■ What the task requires
Take every line from the entries below that includes the word "agent" and copy it.

##### The input

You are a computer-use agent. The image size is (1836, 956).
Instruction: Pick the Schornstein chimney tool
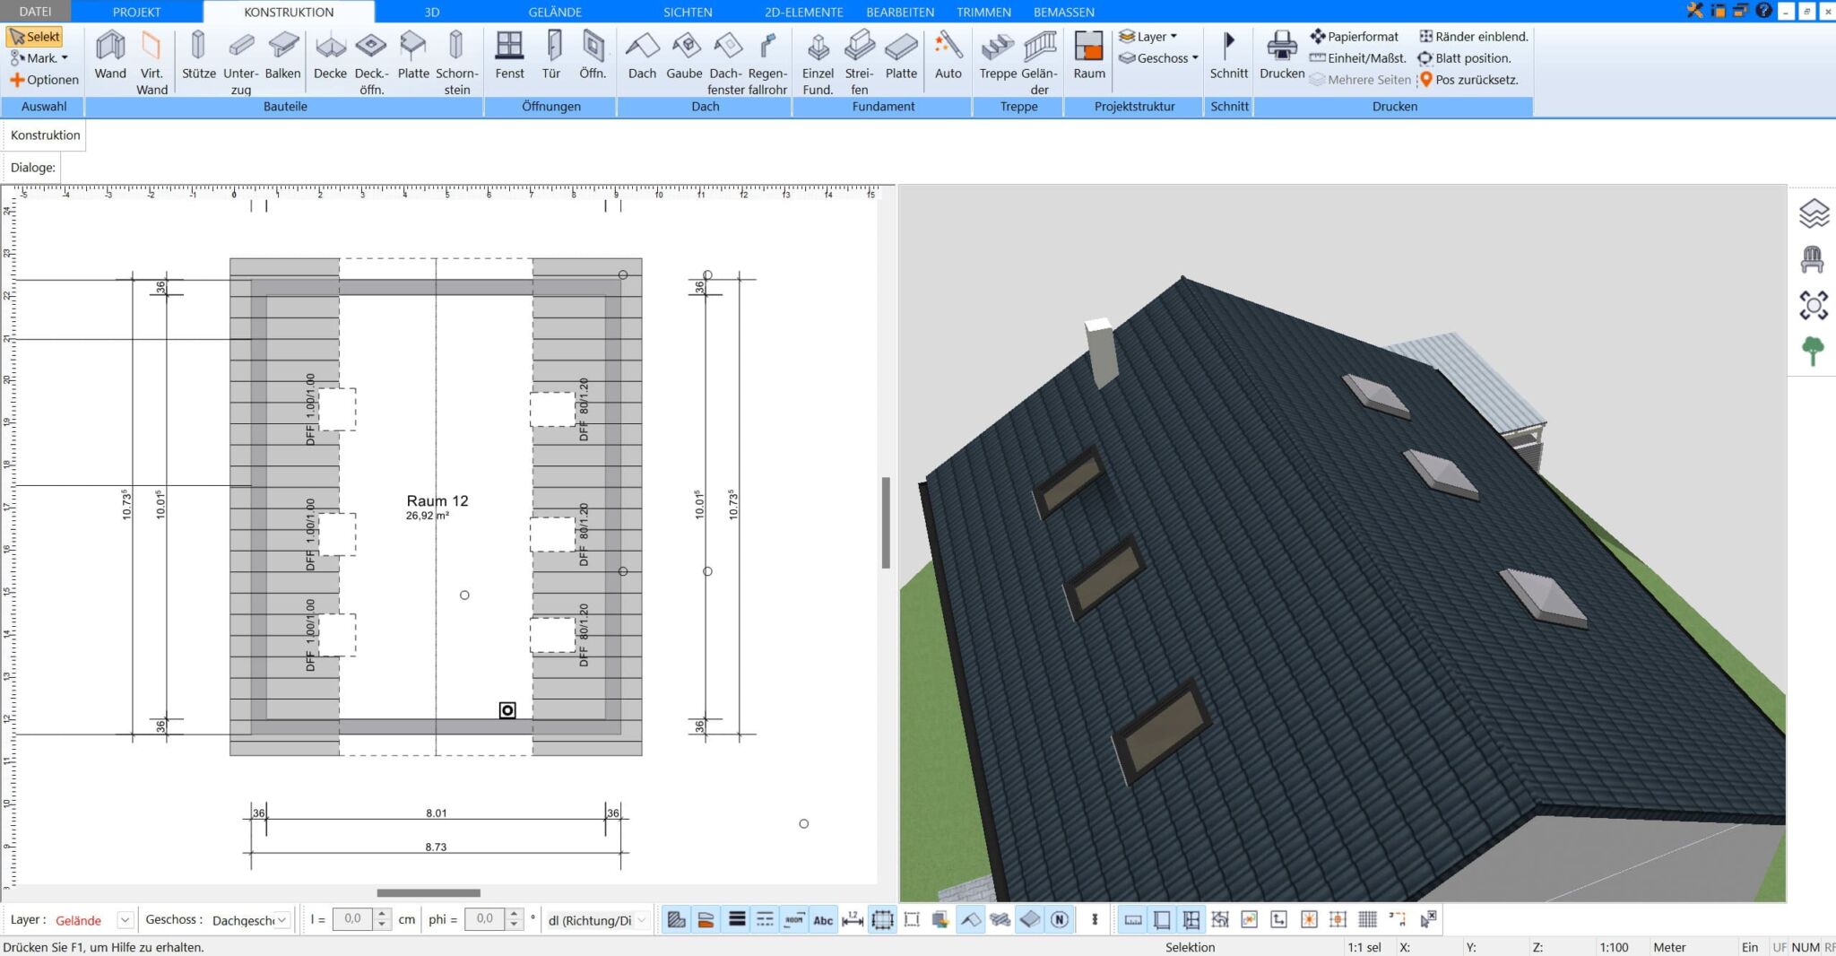click(456, 59)
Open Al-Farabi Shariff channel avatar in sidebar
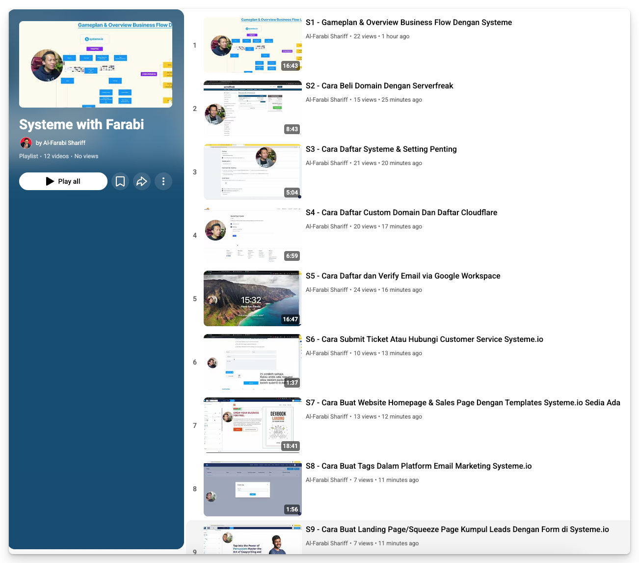This screenshot has height=563, width=639. 26,143
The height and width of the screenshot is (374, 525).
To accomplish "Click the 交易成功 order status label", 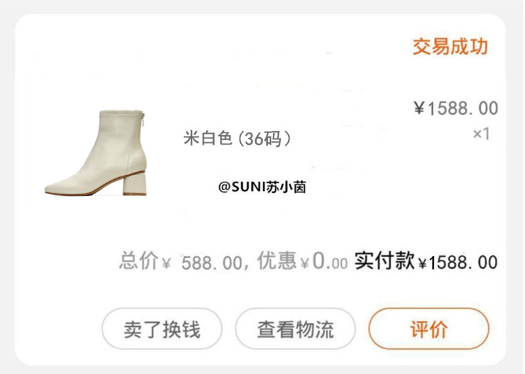I will pyautogui.click(x=450, y=46).
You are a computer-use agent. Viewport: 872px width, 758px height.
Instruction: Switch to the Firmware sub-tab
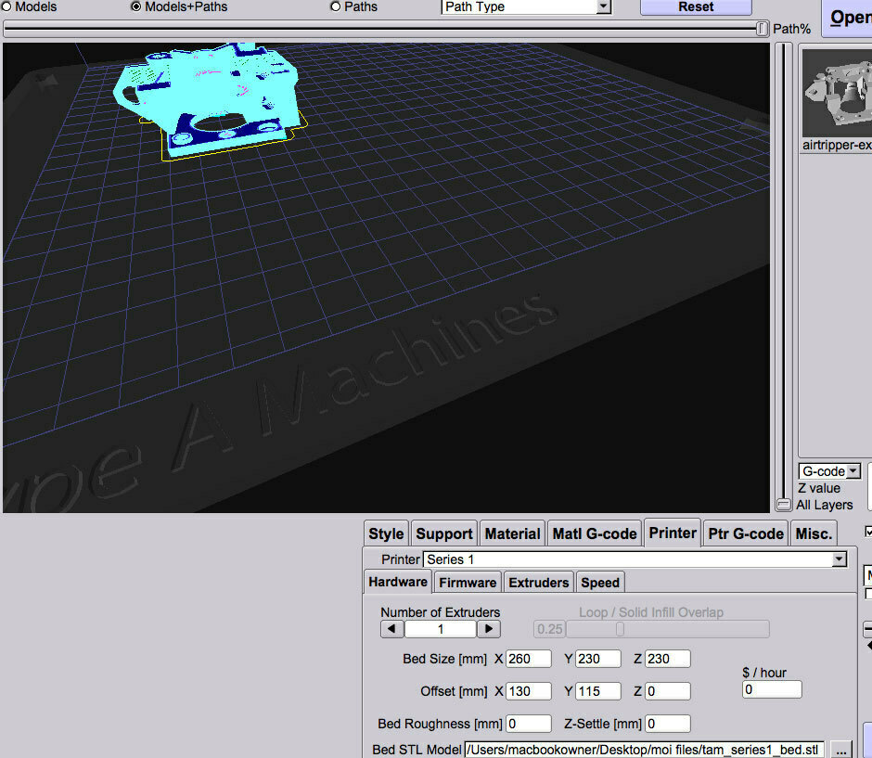[467, 582]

##########

■ Answer below
You are a computer-use agent. The image size is (1836, 956).
You are a computer-use agent. Viewport: 872px width, 758px height.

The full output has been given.